短い課題 A:
アビガイルについての本文に照らし、次の(i)～(iii)が本文と合っているかをそれぞれ「はい」か「いいえ」で答え、判断の根拠となる本文の語句をそのまま引用してください。(i) ナバルはカルメルという地域で羊とやぎを所有していた。(ii) ナバルはダビデと僕たちを祝宴の場に招いた。(iii) 様子を見ていた若者たちは、ナバルの元に走って行って報告した。
短い課題 B:
アビガイルについての本文によると、ナバルの若者たちがナバルではなくアビガイルに報告したのはなぜですか。
短い課題 C:
アビガイルについての本文に名前が出てくる人物を、漏れなくすべて挙げてください。

読解本文:
........
ナルドの香油

あなたは私の隠れ場(詩篇32:7)

アビガイルから学ぶ①

 
 
アビガイルは、カルメルという地域で羊3000頭、やぎ1000頭を所有していた事業家ナバルという男の妻でした。
 
ダビデとその僕たちは昼も夜もナバルの羊の見張りをし、泥棒や猛獣から財産を守ってやっていました。
ですから、ナバルは羊の毛の刈り取りの祝いの時、「おかげで羊1匹も盗まれる事なくこの日を迎える事ができた。共に祝ってくれ」と言って、ダビデと僕たちを祝宴の場に招いて当然の立場でした。
 
ところがナバルはダビデのことを「主人のところを脱走する奴隷」呼ばわりし、ダビデのことを激しくののしり、僕たちを追い返したのです。
 
その様子を見ていたナバルの若者たちは、アビガイルの元に走って行って、報告します。
ナバルに伝えても無駄だということを知っていたからです。
 
その話を聞いたアビガイルは、すぐさまダビデと部下たちのために沢山のご馳走を用意して、何頭かのロバに乗せダビデに会いに行くのです。
 
このことから、彼女がナバル一族の食料をしっかり管理していたことが分かります。
しかも彼女は、とっさの時にも迷うことなく正しい決断をし、すぐさま行動に移すことができたのです。
そうしていなかったら、後になってからダビデ自身が認めたように、アビガイルをはじめナバル一族は皆殺しにあっていたでしょう。
 
ここで注目すべきことは、若者たちが当然のようにアビガイルに従ったということです。まかり間違えば彼女も若者たちもダビデに殺されるかも知れないというのに、
若者たちは彼女の前を進んで行きます。
若者たちがアビガイルを尊敬し、信頼していたことが分かります。
 
このように、アビガイルが「聡明」という一言では片付けられないほど知恵深い女性であると分かります。
........
データ抜粋:
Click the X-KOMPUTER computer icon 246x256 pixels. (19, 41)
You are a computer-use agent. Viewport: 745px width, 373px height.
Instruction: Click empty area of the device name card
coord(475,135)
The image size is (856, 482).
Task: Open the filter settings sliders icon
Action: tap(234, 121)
........
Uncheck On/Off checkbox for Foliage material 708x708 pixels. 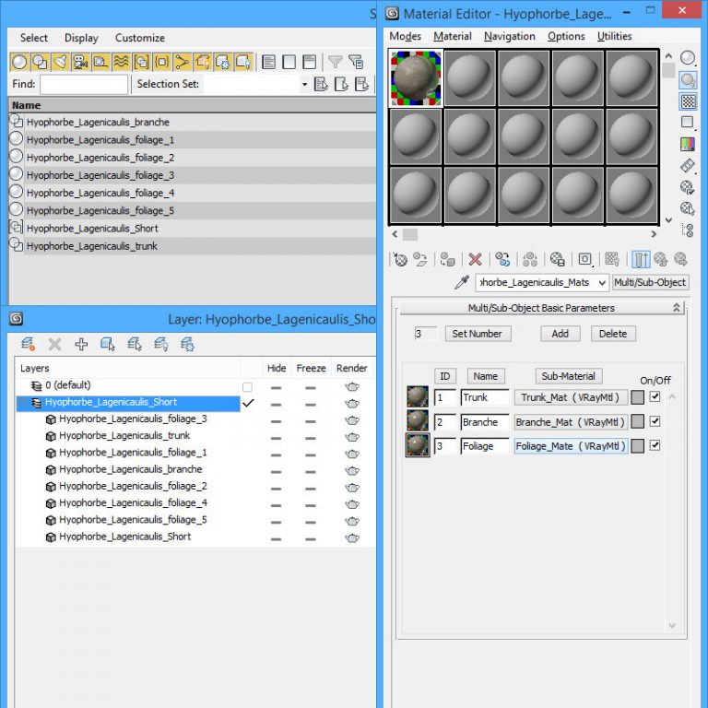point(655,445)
........
完全な解答 A:
(i) はい。「カルメルという地域で羊3000頭、やぎ1000頭を所有していた」
(ii) いいえ。「僕たちを追い返したのです」
(iii) いいえ。「アビガイルの元に走って行って、報告します」

完全な解答 B:
ナバルに伝えても無駄だということを知っていたからです。

完全な解答 C:
アビガイル、ナバル、ダビデ